AMPHIBOLE, an important group of rock-forming minerals, very similar in chemical composition and general characters to the pyroxenes, and like them falling into three series according to the system of crystallization. They differ from the pyroxenes, however, in having an angle between the prismatic cleavage of 56° instead of 87°; they are specifically lighter than the corresponding pyroxenes; and, in their optical characters, they are distinguished by their stronger pleochroism and by the wider angle of extinction on the plane of symmetry.

They are minerals of either original or secondary origin; in the former case occurring as constituents (hornblende) of igneous rocks, such as granite, diorite, andesite, &c. Those of secondary origin have either been developed (tremolite) in limestones by contact-metamorphism, or have resulted (actinolite) by the alteration of augite by dynamo-metamorphism. Pseudomorphs of amphibole after pyroxene are known as uralite.
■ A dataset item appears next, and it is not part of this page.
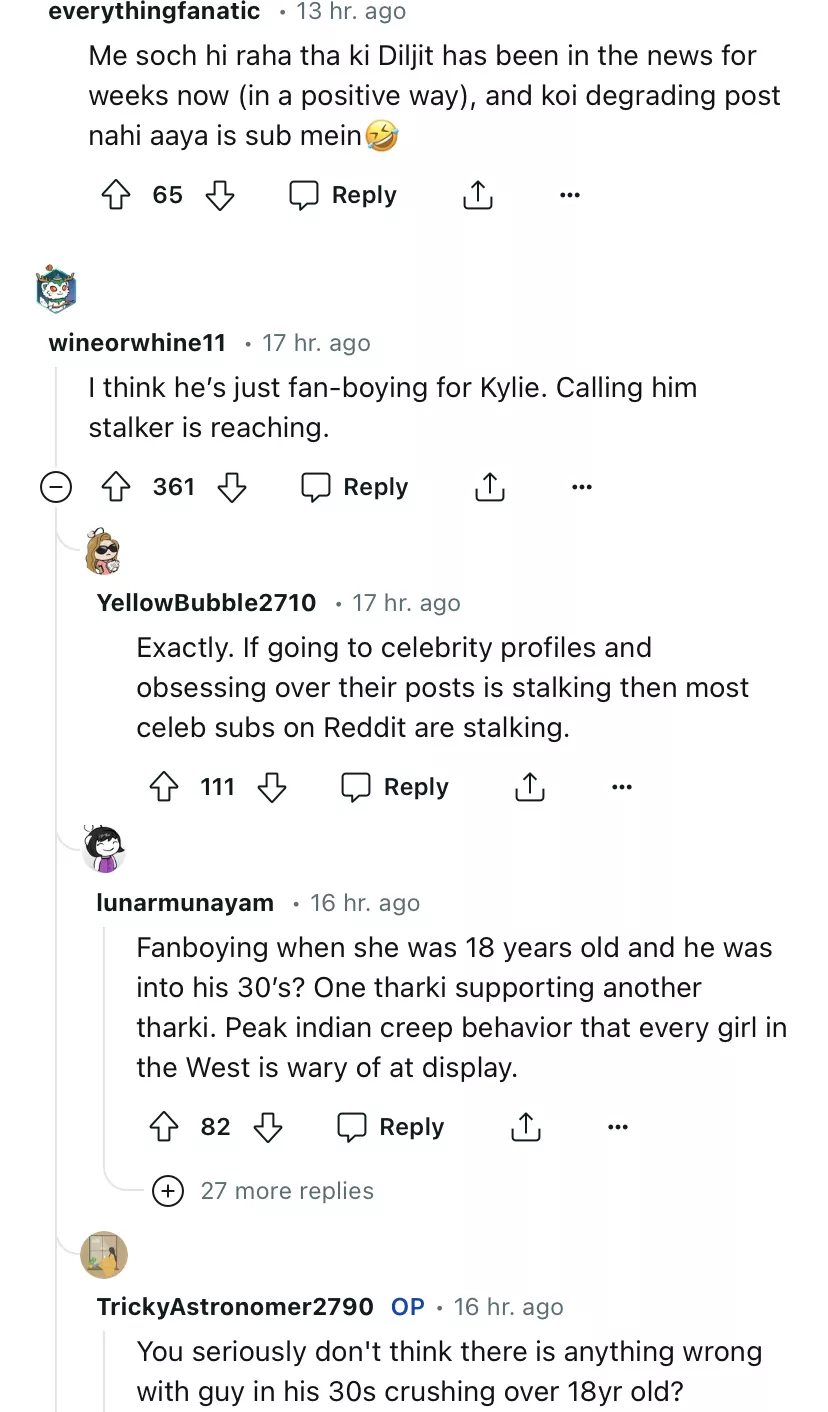Viewport: 828px width, 1412px height.
Task: Upvote wineorwhine11's comment with 361 votes
Action: [118, 487]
The name amphibole (from the Gr. ἀμφἰβολος, ambiguous) was used by R. J. Haüy to include tremolite, actinolite and hornblende; this term has since been applied to the whole group. Numerous sub-species and varieties are distinguished, the more important of which are tabulated below in three series. The formulae of each will be seen to conform to the general metasilicate formula R′′SiO3.

Orthorhombic Series.

Anthophyllite (Mg, Fe)SiO3.

Monoclinic Series.

Tremolite CaMg3(SiO3)4.
Actinolite Ca(Mg, Fe)3(SiO3)4.
Cummingtonite     (Fe, Mg)SiO3.
Richterite (K2, Na2, Mg, Ca, Mn)SiO3.
Hornblende Ca(Mg, Fe)3(SiO3)4 with
NaAl(SiO3)2 and (Mg, Fe) (Al, Fe)2SiO6.
Glaucophane NaAl(SiO3)2⋅(Fe, Mg)SiO3.
Crocidolite NaFe(SiO3)2⋅FeSiO3.
Riebeckite 2NaFe(SiO3)2⋅FeSiO3.
Arfvedsonite Na8(Ca, Mg)3(Fe, Mn)14(Al, Fe)2 Si21O45.

Anorthic Series.

Aenigmatite Na4Fe″9Al Fe‴ (Si, Ti)12O38.
  1. Brongniart’s Essai d'une classification naturelle des reptiles was not published in full till 1803. It appears in the volume of the Mémoires présentés à l'Institut par divers savans for 1805.
  2. Nouveau dictionnaire d'histoire naturelle, xxiv., cited in Latreille’s Familles naturelles du règne animal.
  3. System der vergleichenden Anatomie (1821).
  4. “Prodrome d'une Nouvelle Distribution du Règne Animal,” Bulletin des sciences par la Société Philomatique de Paris (1816), p. 113.
  5. Entwickelungs-Geschichte der Thiere, p. 262.
  6. Familles naturelles du règne animal.
  7. Erpétologie générale, ou histoire naturelle complète des reptiles (1836).